[Tarantool-patches] [PATCH] limbo: introduce request processing hooks

Mon Jul 12 11:04:56 MSK 2021

On 12.07.2021 10:01, Serge Petrenko via Tarantool-patches wrote:
> 
> 
> 11.07.2021 17:00, Vladislav Shpilevoy пишет:
>> Hi! Thanks for the patch!
>>
>> On 11.07.2021 00:28, Cyrill Gorcunov wrote:
>>> Guys, this is an early rfc since I would like to discuss the
>>> design first before going further. Currently we don't interrupt
>>> incoming syncro requests which doesn't allow us to detect cluster
>>> split-brain situation, as we were discussing verbally there are
>>> a number of sign to detect it and we need to stop receiving data
>>> from obsolete nodes.
>>>
>>> The main problem though is that such filtering of incoming packets
>>> should happen at the moment where we still can do a step back and
>>> inform the peer that data has been declined, but currently our
>>> applier code process syncro requests inside WAL trigger, ie when
>>> data is already applied or rolling back.
>>>
>>> Thus we need to separate "filer" and "apply" stages of processing.
>>> What is more interesting is that we filter incomings via in memory
>>> vclock and update them immediately.
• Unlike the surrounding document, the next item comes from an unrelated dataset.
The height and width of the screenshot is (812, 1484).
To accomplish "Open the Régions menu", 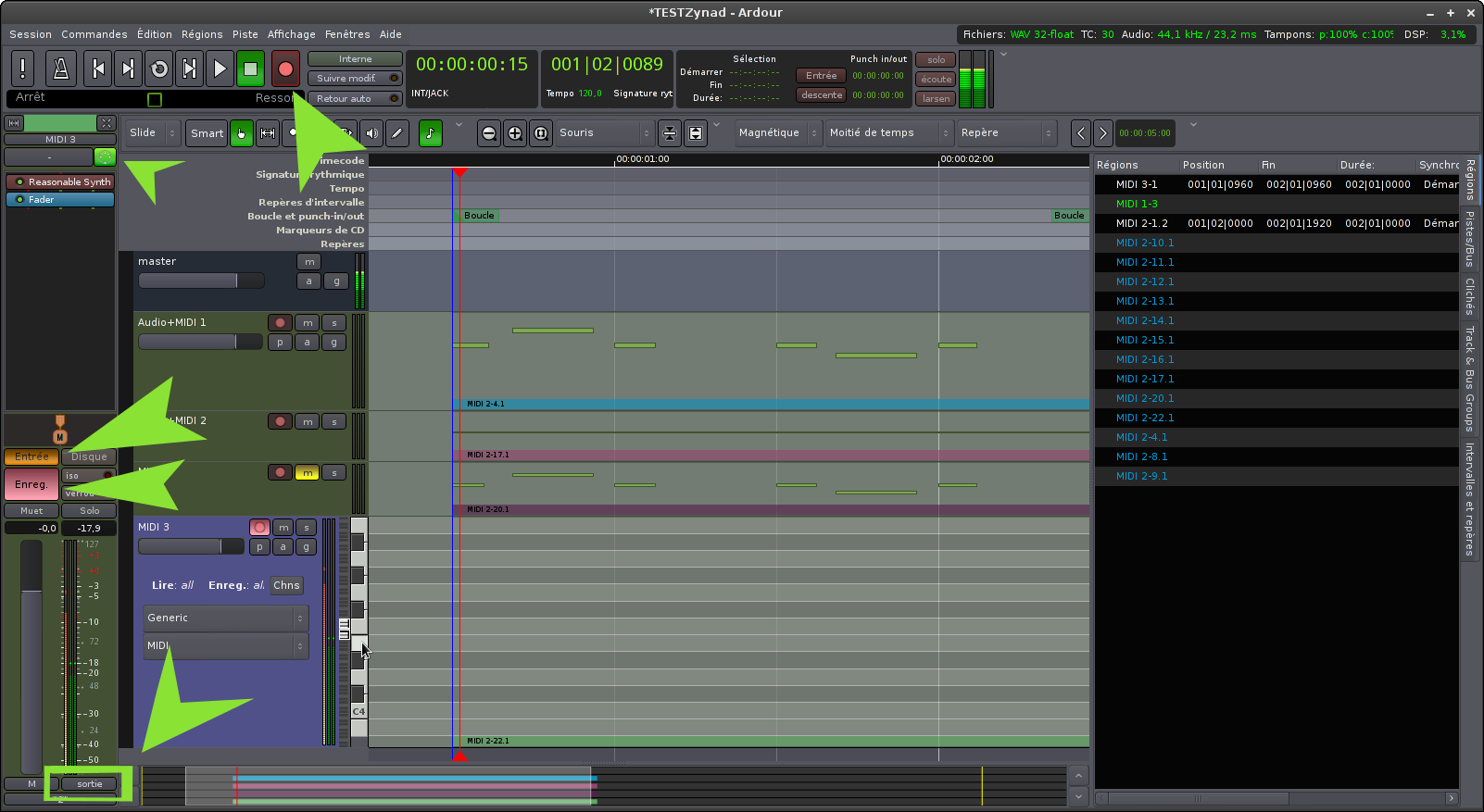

Thus the following situation
>>> is possible -- a promote request comes in, we remember it inside
>>> promote_term_map but then write to WAL fails and we never revert
>>> the promote_term_map variable, thus other peer won't be able to
>>> resend us this promote request because now we think that we've
>>> alreday applied the promote.
>> Well, I still don't understand what the issue is. We discussed it
>> privately already. You simply should not apply anything until WAL
>> write is done. And it is not happening now on the master. The
>> terms vclock is updated only **after** WAL write.
>>
>> Why do you need all these new vclocks if you should not apply
>> anything before WAL write in the first place?
> 
> If I understand correctly, the issue is that if we filter (and check for
> the split brain) after the WAL write, we will end up with a conflicting
> PROMOTE in our WAL. Cyrill is trying to avoid this, that's why
> he's separating the filter stage. This way the error will reach
> the remote peer before any WAL write, and the WAL write won't happen.
> 
> And if we filter before the WAL write, we need the second vclock, which
> Cyrill has introduced.

Why do you need a second vclock? Why can't you just filter by the
existing vclock and update it after WAL write like now?